Electric utilities file for relief from Oklahoma Corporation Commission  regarding winter storm | Local Business News | tulsaworld.com

 

Oklahoma Corporation Commissioners could decide Monday whether to grant a request by Public Service Company of Oklahoma to securitize nearly $732.5 million in costs related to the February 2021 winter storm that hit the state.

The item, listed as CAUSE NO. PUD 202100076 is the only issue to be considered by commissioners in their 1:30 p.m. regular meeting. PSO included among its qualified costs $57.1 million in carrying charges.

Shawnna Jones, Staff Regulatory Consultant for American Electric Power Service Corporation, PSO’s parent company testified the proposal to securitize the firm’s costs associated with the 2021 winter storm is “in the best interests of customers.”

She stated that approval of PSO’s request for its proposed rider rates would be effective May 2022 and the company supported a 20-year plan rather than 30 years.
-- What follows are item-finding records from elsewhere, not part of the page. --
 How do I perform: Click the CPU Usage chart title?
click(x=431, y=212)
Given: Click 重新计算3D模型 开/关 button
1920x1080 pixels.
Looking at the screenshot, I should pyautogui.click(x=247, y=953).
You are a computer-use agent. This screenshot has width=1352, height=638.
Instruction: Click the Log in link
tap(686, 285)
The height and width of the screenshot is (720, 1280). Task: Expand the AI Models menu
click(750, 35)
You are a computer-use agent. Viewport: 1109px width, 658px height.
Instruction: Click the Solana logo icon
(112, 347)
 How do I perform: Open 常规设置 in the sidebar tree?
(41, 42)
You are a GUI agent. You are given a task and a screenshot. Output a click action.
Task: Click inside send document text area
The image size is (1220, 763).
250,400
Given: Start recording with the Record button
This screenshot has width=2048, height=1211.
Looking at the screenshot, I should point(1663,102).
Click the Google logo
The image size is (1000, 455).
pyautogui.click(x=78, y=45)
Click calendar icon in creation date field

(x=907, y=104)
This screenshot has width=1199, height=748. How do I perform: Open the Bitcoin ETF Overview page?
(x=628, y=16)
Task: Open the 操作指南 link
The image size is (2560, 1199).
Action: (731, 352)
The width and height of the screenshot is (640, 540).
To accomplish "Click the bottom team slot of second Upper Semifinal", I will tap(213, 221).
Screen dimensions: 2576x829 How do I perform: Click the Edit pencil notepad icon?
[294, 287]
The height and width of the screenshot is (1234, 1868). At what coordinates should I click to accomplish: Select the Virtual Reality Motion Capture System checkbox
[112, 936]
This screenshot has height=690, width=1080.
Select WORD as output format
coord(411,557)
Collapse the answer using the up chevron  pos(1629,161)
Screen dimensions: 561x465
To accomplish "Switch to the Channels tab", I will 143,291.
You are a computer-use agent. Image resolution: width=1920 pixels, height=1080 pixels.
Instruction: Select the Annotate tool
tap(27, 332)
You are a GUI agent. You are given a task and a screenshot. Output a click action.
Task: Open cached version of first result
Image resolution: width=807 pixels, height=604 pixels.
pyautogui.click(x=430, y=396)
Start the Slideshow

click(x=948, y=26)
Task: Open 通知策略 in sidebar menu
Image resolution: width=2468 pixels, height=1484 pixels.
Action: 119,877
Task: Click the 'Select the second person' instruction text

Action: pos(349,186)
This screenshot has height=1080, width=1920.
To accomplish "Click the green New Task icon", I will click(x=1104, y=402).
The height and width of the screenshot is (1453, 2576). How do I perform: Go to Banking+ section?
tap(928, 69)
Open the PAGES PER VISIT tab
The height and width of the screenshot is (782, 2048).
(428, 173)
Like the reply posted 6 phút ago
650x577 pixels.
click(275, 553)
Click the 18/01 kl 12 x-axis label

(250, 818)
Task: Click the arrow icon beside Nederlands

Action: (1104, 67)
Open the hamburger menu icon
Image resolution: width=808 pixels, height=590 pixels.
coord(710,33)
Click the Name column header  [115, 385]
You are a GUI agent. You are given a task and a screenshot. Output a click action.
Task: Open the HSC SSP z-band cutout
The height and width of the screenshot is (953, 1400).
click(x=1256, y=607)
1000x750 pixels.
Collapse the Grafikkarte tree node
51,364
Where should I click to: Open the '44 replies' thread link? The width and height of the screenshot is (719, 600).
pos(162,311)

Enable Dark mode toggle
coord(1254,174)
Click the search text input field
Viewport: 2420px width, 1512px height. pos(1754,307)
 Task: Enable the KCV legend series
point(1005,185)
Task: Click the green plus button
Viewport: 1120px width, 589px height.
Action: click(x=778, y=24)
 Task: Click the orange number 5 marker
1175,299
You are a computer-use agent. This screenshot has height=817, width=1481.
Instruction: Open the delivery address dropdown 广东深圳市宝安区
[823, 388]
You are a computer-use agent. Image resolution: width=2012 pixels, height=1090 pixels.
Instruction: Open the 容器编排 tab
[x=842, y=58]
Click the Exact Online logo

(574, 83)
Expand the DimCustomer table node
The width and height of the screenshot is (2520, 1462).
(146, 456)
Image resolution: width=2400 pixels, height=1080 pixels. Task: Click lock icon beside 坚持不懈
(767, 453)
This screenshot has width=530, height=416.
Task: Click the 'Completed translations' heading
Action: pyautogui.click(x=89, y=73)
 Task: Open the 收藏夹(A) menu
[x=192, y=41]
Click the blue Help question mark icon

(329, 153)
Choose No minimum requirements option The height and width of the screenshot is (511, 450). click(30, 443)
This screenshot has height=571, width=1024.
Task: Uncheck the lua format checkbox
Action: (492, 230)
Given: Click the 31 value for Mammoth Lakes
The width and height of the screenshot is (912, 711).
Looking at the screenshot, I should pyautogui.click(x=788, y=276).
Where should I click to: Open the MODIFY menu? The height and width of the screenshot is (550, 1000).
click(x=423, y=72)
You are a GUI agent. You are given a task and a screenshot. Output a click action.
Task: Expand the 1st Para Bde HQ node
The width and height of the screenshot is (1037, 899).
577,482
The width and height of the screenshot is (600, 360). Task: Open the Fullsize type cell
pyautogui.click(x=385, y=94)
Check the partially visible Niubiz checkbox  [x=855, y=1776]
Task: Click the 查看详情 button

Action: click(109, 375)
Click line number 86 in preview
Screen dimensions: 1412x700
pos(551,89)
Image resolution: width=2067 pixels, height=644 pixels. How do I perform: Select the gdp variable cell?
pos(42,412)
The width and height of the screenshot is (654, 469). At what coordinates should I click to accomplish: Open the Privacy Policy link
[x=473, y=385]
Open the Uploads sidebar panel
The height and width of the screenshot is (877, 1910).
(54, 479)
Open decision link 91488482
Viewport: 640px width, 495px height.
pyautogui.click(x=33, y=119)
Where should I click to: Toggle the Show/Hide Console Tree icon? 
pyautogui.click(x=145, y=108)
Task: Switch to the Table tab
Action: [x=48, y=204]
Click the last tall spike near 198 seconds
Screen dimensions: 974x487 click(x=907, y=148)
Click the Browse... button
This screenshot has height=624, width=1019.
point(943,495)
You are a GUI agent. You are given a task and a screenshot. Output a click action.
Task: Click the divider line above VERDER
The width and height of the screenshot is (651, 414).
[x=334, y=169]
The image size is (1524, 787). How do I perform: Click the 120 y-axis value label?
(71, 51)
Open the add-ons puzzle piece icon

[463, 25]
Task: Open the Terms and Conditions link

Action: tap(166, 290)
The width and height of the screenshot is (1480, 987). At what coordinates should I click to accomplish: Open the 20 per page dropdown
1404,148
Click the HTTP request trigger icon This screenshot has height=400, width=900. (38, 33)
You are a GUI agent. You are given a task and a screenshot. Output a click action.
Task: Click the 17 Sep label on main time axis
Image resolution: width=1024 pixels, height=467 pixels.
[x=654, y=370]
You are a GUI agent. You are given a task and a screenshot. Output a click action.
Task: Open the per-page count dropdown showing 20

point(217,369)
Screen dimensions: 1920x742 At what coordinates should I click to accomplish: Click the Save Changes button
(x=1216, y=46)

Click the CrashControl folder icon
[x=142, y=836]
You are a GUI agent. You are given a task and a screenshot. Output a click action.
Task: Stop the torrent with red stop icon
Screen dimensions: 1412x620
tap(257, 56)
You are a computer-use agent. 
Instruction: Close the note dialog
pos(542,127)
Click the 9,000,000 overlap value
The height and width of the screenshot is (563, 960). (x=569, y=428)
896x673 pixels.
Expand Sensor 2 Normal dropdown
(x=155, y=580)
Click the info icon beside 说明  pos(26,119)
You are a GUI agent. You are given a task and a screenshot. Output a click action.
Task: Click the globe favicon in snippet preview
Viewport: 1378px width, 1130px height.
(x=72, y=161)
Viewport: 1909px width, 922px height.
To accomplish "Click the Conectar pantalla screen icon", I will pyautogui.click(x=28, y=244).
The bill impact on an average residential customer using 1,100 kWh is estimated to be an additional $4.02 a month. If traditional utility financing of debt and equity is allowed, the cost would be $6.03 a month.

 

William H. Thompson, Director of Treasury Operations at American Electric Power testified the principal amount of the securitization bonds would be $732,525,214. He explained it included fuel and purchase power-related system restoration costs of $667,641,837, other qualified costs estimated at $7,800,000 and the carrying charges of $57,083,377.

In order to pay for the costs at the time of the storm, PSO drew $100 million on its revolving credit facility and AEP entered into a $500 million, 364-day term loan and borrowed the full amount.

Testimony from other PSO and AEP witnesses revealed that during the February storm event, 12% of PSO’s total generating capacity was unavailable due to a maintenance outage while another 45% of the company’s generating capacity was not available due to forced outages.

The company explained that approximately 76% of the forced outages were due to gas restrictions on PSO.